Questions over children’s safety raised after toddler dies in sewer



The shifting of blame over the death of a three-year-old Omani girl who fell through an open manhole into a sewer in Al Wakra last month is sparking questions over how safe children are in Qatar.

According to Al Sharq, the girl fell into the hole near her home two weeks ago during a cleanup conducted by municipal workers. The workers reportedly did not notice that she had fallen in and secured the manhole cover before leaving around 8pm.

As the child’s parents and neighbors searched for her, one uncovered the manhole and found her deceased inside.

The loss was a second tragedy for the parents, whose nine-year-old son was killed in a traffic accident last year when his father’s car was struck by a motorist on the phone, Al Sharq reports. That case is pending in court.
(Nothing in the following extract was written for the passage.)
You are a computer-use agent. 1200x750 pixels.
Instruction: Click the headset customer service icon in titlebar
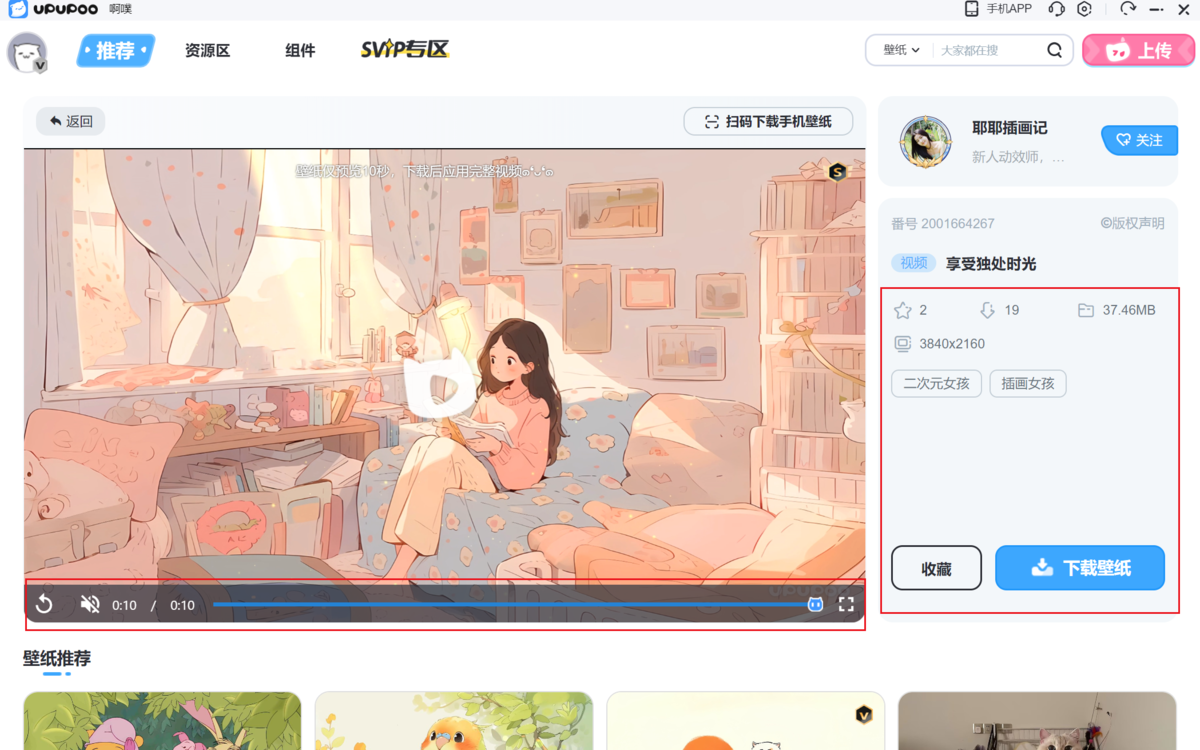coord(1058,8)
Al Wakra police arrested and then released the manager of the contracting company that was responsible for suctioning the sewage.

When taken to task for the incident, the Ministry of Urban Planning and Development said the following, as translated by the Peninsula:

“Our workers do not clean up sewer manholes. We have contracted the work to a private company. We are not to blame. We can catch the company only when it does not do the cleaning work properly.”

Other incidents

Qatar has been campaigning to raise awareness of hazards facing children at home, including choking, accidental poisonings and burns. But residents say stricter safety measures are also needed at community swimming pools and in and around construction sites.


In November, a three-year-old Jordanian boy was seriously injured and hospitalized after falling into an 8-meter (26-foot) hole outside of the Al Sadd hotel his family was dining in.

And last month, a six-year-old Indian boy reportedly drowned in a swimming pool in his Abu Hamour compound while he was cycling near it. 

After both incidents, issues of parental responsibility as well as civic safety were raised.